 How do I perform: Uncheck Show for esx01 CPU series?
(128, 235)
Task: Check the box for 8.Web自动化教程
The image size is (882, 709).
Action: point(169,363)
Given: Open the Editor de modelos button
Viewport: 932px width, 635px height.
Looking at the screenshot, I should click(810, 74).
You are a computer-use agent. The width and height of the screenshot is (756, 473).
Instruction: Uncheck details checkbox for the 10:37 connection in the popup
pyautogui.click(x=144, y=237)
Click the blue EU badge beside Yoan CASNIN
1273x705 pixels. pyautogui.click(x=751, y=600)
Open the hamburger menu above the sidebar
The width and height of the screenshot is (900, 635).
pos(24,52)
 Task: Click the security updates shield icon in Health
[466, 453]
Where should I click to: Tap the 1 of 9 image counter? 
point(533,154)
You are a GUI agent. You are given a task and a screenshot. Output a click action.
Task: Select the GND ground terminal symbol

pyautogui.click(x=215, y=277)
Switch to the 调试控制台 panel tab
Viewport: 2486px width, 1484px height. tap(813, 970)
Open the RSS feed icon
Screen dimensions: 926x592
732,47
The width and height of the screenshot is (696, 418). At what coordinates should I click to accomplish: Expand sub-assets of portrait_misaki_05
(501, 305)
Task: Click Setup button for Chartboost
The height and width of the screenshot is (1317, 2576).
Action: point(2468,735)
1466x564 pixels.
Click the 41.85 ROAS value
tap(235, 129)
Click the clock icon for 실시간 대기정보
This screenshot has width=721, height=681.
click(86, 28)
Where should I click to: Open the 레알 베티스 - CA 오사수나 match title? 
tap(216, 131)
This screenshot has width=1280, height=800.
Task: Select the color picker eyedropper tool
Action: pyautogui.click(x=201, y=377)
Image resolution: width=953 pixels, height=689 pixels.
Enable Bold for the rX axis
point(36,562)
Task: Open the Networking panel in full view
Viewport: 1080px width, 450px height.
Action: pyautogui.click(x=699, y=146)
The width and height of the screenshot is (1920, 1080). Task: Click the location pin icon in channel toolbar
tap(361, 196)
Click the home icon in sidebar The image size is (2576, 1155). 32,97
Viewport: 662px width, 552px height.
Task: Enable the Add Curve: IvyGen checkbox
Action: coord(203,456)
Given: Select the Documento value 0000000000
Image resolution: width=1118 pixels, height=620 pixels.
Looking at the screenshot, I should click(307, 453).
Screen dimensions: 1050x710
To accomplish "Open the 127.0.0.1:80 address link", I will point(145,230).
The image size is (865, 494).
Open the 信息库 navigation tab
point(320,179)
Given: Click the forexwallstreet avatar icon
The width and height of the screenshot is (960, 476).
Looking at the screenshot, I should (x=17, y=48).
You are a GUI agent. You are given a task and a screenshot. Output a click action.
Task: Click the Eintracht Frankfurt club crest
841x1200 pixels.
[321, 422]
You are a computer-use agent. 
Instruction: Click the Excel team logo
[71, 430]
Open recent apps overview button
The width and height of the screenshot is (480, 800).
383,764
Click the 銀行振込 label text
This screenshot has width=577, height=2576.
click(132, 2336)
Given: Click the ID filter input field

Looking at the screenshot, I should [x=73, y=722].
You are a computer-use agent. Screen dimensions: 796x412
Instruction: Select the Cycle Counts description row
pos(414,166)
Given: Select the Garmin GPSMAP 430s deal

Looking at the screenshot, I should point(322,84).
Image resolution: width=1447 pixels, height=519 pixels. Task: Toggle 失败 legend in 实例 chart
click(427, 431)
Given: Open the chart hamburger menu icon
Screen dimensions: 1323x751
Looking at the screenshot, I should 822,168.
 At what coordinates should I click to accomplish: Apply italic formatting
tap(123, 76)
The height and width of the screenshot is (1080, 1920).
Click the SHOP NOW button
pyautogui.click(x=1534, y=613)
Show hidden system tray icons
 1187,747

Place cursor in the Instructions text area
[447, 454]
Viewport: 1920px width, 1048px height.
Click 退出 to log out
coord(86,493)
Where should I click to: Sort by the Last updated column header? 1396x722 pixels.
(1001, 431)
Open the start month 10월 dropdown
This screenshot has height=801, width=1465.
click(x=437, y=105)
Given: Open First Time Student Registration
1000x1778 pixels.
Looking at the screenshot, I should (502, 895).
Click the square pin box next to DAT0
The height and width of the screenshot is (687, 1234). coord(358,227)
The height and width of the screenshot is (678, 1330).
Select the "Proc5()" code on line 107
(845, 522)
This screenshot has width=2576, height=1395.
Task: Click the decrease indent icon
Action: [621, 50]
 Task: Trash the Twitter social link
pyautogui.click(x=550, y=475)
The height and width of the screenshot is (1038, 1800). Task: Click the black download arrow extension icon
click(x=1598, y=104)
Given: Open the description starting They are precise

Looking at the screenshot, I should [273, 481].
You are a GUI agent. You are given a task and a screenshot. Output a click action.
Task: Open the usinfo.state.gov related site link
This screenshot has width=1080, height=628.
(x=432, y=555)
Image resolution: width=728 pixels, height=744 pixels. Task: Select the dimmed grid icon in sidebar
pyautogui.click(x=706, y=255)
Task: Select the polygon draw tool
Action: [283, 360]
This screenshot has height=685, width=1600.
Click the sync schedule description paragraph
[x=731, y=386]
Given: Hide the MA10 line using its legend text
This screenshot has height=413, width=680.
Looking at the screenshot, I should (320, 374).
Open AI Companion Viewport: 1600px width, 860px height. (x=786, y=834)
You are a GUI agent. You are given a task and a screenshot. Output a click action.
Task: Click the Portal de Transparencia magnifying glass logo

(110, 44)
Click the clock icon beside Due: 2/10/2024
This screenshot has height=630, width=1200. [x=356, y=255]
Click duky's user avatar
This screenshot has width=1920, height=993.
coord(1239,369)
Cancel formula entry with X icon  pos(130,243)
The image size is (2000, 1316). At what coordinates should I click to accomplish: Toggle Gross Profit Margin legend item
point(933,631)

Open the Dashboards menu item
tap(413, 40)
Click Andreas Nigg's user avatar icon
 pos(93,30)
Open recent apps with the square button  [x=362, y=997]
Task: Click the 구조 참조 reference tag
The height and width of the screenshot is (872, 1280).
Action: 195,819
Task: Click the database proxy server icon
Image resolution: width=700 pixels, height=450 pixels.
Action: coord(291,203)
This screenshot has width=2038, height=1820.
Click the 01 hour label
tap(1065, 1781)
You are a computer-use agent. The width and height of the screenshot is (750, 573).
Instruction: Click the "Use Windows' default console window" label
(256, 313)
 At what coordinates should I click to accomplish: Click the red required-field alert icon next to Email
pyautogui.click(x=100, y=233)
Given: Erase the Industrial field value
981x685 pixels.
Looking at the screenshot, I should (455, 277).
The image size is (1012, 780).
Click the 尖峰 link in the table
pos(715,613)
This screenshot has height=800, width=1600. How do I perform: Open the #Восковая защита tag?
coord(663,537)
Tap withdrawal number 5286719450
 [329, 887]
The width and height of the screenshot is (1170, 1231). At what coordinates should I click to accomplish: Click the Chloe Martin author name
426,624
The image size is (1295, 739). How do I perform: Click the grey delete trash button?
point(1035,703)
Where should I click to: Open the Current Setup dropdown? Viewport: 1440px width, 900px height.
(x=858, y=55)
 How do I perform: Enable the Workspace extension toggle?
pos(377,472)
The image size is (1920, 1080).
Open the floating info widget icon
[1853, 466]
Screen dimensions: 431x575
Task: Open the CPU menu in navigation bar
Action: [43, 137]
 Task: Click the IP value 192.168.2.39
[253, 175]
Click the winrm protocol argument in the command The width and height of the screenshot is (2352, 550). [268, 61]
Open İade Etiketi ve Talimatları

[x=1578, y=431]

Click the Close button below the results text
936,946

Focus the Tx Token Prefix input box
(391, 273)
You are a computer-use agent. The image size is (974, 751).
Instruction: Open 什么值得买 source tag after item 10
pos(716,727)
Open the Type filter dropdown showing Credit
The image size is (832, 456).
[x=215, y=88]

## Task
Please gather every line of the listing above that contains the word "avatar" and copy each one in full.

## Correct response
Given: Click the forexwallstreet avatar icon
Click duky's user avatar
Click Andreas Nigg's user avatar icon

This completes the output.